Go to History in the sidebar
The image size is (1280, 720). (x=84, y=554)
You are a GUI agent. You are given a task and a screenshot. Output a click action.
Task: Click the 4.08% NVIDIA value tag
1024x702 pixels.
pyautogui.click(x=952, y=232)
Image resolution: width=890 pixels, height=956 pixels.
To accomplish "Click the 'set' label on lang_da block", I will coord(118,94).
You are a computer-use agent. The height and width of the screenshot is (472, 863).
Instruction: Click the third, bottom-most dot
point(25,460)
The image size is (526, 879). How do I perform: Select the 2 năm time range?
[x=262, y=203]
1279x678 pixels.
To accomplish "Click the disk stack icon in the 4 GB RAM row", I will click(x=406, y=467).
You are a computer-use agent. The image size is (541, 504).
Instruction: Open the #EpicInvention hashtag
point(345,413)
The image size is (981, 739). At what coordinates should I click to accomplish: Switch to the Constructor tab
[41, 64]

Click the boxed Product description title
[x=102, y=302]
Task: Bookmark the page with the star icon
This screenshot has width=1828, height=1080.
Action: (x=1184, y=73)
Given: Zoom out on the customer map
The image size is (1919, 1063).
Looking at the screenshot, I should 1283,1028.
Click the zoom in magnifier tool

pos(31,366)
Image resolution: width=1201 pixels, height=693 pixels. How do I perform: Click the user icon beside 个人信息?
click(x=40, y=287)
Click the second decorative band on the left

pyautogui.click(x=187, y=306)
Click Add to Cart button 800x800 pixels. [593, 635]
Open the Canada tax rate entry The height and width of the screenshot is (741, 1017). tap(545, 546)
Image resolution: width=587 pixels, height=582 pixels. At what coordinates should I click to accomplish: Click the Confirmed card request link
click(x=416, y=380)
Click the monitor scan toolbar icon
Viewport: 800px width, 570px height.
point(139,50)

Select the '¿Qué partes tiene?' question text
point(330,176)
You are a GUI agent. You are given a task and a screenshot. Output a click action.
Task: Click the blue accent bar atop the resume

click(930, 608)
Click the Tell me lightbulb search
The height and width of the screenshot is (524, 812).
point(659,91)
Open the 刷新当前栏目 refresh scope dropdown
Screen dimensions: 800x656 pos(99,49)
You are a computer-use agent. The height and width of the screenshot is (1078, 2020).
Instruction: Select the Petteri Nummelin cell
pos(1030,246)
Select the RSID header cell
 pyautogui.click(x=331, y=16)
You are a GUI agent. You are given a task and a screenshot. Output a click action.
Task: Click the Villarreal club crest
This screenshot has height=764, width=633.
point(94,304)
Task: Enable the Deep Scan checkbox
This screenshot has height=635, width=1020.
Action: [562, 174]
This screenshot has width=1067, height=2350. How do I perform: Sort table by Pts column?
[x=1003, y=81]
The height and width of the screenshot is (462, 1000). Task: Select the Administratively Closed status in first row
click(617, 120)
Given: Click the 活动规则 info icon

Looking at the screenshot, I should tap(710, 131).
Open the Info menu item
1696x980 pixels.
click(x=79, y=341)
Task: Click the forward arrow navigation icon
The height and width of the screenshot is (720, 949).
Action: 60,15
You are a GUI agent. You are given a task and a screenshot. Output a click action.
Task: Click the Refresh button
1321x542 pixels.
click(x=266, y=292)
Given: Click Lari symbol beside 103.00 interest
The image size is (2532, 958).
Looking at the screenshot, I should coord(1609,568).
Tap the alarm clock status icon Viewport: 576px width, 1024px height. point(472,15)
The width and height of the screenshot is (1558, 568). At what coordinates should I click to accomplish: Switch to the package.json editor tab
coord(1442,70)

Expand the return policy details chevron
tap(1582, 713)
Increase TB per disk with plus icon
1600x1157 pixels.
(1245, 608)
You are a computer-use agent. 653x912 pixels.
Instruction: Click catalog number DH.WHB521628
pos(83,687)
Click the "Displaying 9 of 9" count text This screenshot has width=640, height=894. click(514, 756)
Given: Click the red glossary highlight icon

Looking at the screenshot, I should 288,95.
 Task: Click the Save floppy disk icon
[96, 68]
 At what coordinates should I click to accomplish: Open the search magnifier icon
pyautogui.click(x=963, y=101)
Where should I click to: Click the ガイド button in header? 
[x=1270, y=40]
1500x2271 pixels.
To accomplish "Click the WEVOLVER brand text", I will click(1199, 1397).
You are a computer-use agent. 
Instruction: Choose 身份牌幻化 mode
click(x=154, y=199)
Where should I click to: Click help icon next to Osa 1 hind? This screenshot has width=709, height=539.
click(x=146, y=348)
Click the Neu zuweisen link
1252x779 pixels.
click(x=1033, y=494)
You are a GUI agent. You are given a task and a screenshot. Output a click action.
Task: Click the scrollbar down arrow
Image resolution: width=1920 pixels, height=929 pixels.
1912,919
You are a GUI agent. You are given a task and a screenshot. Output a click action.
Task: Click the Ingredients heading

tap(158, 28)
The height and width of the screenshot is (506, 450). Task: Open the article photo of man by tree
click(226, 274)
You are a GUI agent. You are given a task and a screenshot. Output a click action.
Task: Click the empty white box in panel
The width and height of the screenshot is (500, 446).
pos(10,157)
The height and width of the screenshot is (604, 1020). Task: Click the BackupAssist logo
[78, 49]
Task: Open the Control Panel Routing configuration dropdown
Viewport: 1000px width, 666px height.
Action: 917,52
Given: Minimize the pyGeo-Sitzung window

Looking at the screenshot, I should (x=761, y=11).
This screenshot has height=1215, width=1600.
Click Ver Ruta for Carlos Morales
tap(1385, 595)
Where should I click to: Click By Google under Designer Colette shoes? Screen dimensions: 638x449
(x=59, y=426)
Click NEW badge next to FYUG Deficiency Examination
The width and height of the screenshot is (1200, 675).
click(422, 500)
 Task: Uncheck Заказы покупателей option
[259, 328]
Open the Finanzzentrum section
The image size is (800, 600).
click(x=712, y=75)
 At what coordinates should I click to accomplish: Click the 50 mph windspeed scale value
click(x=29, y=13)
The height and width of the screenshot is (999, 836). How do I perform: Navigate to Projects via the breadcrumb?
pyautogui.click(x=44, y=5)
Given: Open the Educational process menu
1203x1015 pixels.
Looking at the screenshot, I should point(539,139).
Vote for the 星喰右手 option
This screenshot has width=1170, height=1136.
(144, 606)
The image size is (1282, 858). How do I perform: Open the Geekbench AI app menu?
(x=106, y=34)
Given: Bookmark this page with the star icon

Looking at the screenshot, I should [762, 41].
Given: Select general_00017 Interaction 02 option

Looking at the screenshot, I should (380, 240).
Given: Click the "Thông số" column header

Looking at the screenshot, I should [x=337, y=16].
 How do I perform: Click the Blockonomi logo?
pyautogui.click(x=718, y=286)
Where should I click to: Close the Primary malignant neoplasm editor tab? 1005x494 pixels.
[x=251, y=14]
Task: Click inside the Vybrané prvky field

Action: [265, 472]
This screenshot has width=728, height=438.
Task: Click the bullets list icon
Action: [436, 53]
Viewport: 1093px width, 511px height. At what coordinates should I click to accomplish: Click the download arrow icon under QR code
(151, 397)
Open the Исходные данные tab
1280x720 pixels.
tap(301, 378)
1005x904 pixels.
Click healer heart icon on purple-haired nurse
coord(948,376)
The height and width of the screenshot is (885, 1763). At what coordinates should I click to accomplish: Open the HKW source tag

===

All of the records above are to be repeated exactly.

- [THE COMPLETED TASK]:
Go to History in the sidebar
The image size is (1280, 720). (x=84, y=554)
You are a GUI agent. You are given a task and a screenshot. Output a click action.
Task: Click the 4.08% NVIDIA value tag
1024x702 pixels.
pyautogui.click(x=952, y=232)
Image resolution: width=890 pixels, height=956 pixels.
To accomplish "Click the 'set' label on lang_da block", I will coord(118,94).
You are a computer-use agent. The height and width of the screenshot is (472, 863).
Instruction: Click the third, bottom-most dot
point(25,460)
The image size is (526, 879). How do I perform: Select the 2 năm time range?
[x=262, y=203]
1279x678 pixels.
To accomplish "Click the disk stack icon in the 4 GB RAM row", I will click(x=406, y=467).
You are a computer-use agent. The image size is (541, 504).
Instruction: Open the #EpicInvention hashtag
point(345,413)
The image size is (981, 739). At what coordinates should I click to accomplish: Switch to the Constructor tab
[41, 64]

Click the boxed Product description title
[x=102, y=302]
Task: Bookmark the page with the star icon
This screenshot has width=1828, height=1080.
Action: (x=1184, y=73)
Given: Zoom out on the customer map
The image size is (1919, 1063).
Looking at the screenshot, I should 1283,1028.
Click the zoom in magnifier tool

pos(31,366)
Image resolution: width=1201 pixels, height=693 pixels. How do I perform: Click the user icon beside 个人信息?
click(x=40, y=287)
Click the second decorative band on the left

pyautogui.click(x=187, y=306)
Click Add to Cart button 800x800 pixels. [593, 635]
Open the Canada tax rate entry The height and width of the screenshot is (741, 1017). tap(545, 546)
Image resolution: width=587 pixels, height=582 pixels. At what coordinates should I click to accomplish: Click the Confirmed card request link
click(x=416, y=380)
Click the monitor scan toolbar icon
Viewport: 800px width, 570px height.
point(139,50)

Select the '¿Qué partes tiene?' question text
point(330,176)
You are a GUI agent. You are given a task and a screenshot. Output a click action.
Task: Click the blue accent bar atop the resume

click(930, 608)
Click the Tell me lightbulb search
The height and width of the screenshot is (524, 812).
point(659,91)
Open the 刷新当前栏目 refresh scope dropdown
Screen dimensions: 800x656 pos(99,49)
You are a computer-use agent. The height and width of the screenshot is (1078, 2020).
Instruction: Select the Petteri Nummelin cell
pos(1030,246)
Select the RSID header cell
 pyautogui.click(x=331, y=16)
You are a GUI agent. You are given a task and a screenshot. Output a click action.
Task: Click the Villarreal club crest
This screenshot has height=764, width=633.
point(94,304)
Task: Enable the Deep Scan checkbox
This screenshot has height=635, width=1020.
Action: [562, 174]
This screenshot has width=1067, height=2350. How do I perform: Sort table by Pts column?
[x=1003, y=81]
The height and width of the screenshot is (462, 1000). Task: Select the Administratively Closed status in first row
click(617, 120)
Given: Click the 活动规则 info icon

Looking at the screenshot, I should tap(710, 131).
Open the Info menu item
1696x980 pixels.
click(x=79, y=341)
Task: Click the forward arrow navigation icon
The height and width of the screenshot is (720, 949).
Action: 60,15
You are a GUI agent. You are given a task and a screenshot. Output a click action.
Task: Click the Refresh button
1321x542 pixels.
click(x=266, y=292)
Given: Click Lari symbol beside 103.00 interest
The image size is (2532, 958).
Looking at the screenshot, I should coord(1609,568).
Tap the alarm clock status icon Viewport: 576px width, 1024px height. point(472,15)
The width and height of the screenshot is (1558, 568). At what coordinates should I click to accomplish: Switch to the package.json editor tab
coord(1442,70)

Expand the return policy details chevron
tap(1582, 713)
Increase TB per disk with plus icon
1600x1157 pixels.
(1245, 608)
You are a computer-use agent. 653x912 pixels.
Instruction: Click catalog number DH.WHB521628
pos(83,687)
Click the "Displaying 9 of 9" count text This screenshot has width=640, height=894. click(514, 756)
Given: Click the red glossary highlight icon

Looking at the screenshot, I should 288,95.
 Task: Click the Save floppy disk icon
[96, 68]
 At what coordinates should I click to accomplish: Open the search magnifier icon
pyautogui.click(x=963, y=101)
Where should I click to: Click the ガイド button in header? 
[x=1270, y=40]
1500x2271 pixels.
To accomplish "Click the WEVOLVER brand text", I will click(1199, 1397).
You are a computer-use agent. 
Instruction: Choose 身份牌幻化 mode
click(x=154, y=199)
Where should I click to: Click help icon next to Osa 1 hind? This screenshot has width=709, height=539.
click(x=146, y=348)
Click the Neu zuweisen link
1252x779 pixels.
click(x=1033, y=494)
You are a GUI agent. You are given a task and a screenshot. Output a click action.
Task: Click the scrollbar down arrow
Image resolution: width=1920 pixels, height=929 pixels.
1912,919
You are a GUI agent. You are given a task and a screenshot. Output a click action.
Task: Click the Ingredients heading

tap(158, 28)
The height and width of the screenshot is (506, 450). Task: Open the article photo of man by tree
click(226, 274)
You are a GUI agent. You are given a task and a screenshot. Output a click action.
Task: Click the empty white box in panel
The width and height of the screenshot is (500, 446).
pos(10,157)
The height and width of the screenshot is (604, 1020). Task: Click the BackupAssist logo
[78, 49]
Task: Open the Control Panel Routing configuration dropdown
Viewport: 1000px width, 666px height.
Action: 917,52
Given: Minimize the pyGeo-Sitzung window

Looking at the screenshot, I should (x=761, y=11).
This screenshot has height=1215, width=1600.
Click Ver Ruta for Carlos Morales
tap(1385, 595)
Where should I click to: Click By Google under Designer Colette shoes? Screen dimensions: 638x449
(x=59, y=426)
Click NEW badge next to FYUG Deficiency Examination
The width and height of the screenshot is (1200, 675).
click(422, 500)
 Task: Uncheck Заказы покупателей option
[259, 328]
Open the Finanzzentrum section
The image size is (800, 600).
click(x=712, y=75)
 At what coordinates should I click to accomplish: Click the 50 mph windspeed scale value
click(x=29, y=13)
The height and width of the screenshot is (999, 836). How do I perform: Navigate to Projects via the breadcrumb?
pyautogui.click(x=44, y=5)
Given: Open the Educational process menu
1203x1015 pixels.
Looking at the screenshot, I should point(539,139).
Vote for the 星喰右手 option
This screenshot has width=1170, height=1136.
(144, 606)
The image size is (1282, 858). How do I perform: Open the Geekbench AI app menu?
(x=106, y=34)
Given: Bookmark this page with the star icon

Looking at the screenshot, I should [762, 41].
Given: Select general_00017 Interaction 02 option

Looking at the screenshot, I should (380, 240).
Given: Click the "Thông số" column header

Looking at the screenshot, I should [x=337, y=16].
 How do I perform: Click the Blockonomi logo?
pyautogui.click(x=718, y=286)
Where should I click to: Close the Primary malignant neoplasm editor tab? 1005x494 pixels.
[x=251, y=14]
Task: Click inside the Vybrané prvky field

Action: [265, 472]
This screenshot has width=728, height=438.
Task: Click the bullets list icon
Action: [436, 53]
Viewport: 1093px width, 511px height. At what coordinates should I click to accomplish: Click the download arrow icon under QR code
(151, 397)
Open the Исходные данные tab
1280x720 pixels.
tap(301, 378)
1005x904 pixels.
Click healer heart icon on purple-haired nurse
coord(948,376)
The height and width of the screenshot is (885, 1763). At what coordinates should I click to accomplish: Open the HKW source tag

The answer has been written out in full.